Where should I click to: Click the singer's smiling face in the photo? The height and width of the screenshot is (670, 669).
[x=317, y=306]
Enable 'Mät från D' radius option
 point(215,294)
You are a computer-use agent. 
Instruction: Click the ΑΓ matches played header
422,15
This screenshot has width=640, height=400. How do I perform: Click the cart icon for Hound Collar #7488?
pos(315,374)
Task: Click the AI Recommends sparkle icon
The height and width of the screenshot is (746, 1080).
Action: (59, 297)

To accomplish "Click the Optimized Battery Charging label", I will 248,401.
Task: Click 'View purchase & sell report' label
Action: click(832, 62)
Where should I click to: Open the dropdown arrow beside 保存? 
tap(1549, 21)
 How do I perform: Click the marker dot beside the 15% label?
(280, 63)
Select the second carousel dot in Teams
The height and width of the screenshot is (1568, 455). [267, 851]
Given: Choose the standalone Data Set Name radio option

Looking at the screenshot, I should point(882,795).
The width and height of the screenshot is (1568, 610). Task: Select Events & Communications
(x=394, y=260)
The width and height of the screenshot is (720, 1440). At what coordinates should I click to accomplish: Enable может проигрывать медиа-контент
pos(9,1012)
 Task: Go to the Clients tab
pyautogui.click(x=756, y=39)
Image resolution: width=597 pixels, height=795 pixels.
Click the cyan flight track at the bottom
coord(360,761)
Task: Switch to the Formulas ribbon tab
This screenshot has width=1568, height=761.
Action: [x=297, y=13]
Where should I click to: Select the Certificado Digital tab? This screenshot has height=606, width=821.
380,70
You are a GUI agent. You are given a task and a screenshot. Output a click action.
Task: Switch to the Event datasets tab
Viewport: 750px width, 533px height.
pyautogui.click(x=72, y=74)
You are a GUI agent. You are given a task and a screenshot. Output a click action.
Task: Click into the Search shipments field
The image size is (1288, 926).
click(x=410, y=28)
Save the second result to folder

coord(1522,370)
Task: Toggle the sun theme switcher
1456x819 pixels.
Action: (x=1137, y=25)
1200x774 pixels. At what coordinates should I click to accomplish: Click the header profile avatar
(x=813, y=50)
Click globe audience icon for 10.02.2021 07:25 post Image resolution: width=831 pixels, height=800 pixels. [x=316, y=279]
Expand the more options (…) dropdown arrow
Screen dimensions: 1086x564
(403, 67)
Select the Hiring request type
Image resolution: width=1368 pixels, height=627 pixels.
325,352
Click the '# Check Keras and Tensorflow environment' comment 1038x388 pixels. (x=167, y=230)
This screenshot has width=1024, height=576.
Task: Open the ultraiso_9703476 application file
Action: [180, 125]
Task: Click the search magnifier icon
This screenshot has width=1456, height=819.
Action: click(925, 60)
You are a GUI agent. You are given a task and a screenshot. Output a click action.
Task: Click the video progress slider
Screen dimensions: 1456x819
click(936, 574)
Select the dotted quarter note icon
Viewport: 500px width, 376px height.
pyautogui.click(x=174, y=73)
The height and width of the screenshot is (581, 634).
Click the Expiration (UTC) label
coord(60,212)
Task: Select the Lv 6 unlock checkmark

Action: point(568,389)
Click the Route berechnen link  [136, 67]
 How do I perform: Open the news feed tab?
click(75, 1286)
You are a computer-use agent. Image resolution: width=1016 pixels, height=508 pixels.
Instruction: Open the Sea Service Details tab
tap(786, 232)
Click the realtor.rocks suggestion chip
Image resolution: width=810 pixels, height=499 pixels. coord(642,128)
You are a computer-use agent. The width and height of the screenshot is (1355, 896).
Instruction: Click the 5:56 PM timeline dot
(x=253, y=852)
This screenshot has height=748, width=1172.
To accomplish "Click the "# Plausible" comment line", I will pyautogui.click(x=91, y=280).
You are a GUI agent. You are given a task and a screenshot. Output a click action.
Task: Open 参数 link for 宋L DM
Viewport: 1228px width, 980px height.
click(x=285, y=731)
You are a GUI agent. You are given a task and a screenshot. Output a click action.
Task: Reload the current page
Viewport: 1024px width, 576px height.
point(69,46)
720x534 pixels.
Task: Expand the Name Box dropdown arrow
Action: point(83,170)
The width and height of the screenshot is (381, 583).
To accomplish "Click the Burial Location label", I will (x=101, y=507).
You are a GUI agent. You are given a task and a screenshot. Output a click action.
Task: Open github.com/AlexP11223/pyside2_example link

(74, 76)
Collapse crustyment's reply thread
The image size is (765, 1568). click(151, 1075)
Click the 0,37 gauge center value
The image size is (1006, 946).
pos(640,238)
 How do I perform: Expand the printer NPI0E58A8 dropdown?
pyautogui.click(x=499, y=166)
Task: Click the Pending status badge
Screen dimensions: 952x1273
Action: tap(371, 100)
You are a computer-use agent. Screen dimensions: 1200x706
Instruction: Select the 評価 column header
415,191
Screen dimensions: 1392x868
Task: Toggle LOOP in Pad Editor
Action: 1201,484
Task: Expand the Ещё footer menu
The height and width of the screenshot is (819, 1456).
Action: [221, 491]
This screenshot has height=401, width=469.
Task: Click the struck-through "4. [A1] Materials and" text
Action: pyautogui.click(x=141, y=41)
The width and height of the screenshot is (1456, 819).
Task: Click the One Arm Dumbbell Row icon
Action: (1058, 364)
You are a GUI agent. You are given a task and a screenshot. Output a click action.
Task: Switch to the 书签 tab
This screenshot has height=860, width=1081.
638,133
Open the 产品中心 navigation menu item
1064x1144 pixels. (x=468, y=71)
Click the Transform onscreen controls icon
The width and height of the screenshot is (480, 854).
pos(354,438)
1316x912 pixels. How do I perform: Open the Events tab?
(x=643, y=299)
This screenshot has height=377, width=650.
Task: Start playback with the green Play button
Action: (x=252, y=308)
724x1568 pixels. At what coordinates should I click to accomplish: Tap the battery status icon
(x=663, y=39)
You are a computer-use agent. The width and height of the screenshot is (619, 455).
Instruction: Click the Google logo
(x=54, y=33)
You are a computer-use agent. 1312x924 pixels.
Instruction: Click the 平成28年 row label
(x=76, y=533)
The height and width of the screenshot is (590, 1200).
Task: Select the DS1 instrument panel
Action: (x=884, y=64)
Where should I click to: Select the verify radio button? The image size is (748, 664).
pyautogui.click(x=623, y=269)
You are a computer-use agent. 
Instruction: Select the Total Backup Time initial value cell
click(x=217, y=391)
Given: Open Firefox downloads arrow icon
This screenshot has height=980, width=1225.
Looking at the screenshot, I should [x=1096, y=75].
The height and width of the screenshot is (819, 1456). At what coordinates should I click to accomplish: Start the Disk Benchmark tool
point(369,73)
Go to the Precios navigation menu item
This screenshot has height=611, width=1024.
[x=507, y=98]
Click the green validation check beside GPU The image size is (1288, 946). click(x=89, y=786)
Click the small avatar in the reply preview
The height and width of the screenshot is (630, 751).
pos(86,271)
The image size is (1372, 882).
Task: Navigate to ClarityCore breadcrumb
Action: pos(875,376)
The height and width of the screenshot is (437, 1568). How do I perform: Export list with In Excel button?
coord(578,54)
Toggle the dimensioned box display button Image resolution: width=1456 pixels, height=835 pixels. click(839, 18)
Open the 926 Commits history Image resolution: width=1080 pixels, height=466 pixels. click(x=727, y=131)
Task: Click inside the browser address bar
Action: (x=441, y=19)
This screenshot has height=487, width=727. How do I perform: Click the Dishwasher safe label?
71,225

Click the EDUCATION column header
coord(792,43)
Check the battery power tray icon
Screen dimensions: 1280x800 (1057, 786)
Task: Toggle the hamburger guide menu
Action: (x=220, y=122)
▬▬▬
# What you will do
Give the data above, everything from the line containing "is (619, 455)." down to the line containing "(x=54, y=33)", as a two-column CSV with the columns instruction and click_point. Put the text in instruction and its answer in click_point, with each value in a single quoted field and line breaks replaced by spaces.

# Full response
instruction,click_point
"You are a computer-use agent. The width and height of the screenshot is (619, 455). Instruction: Click the Google logo","(x=54, y=33)"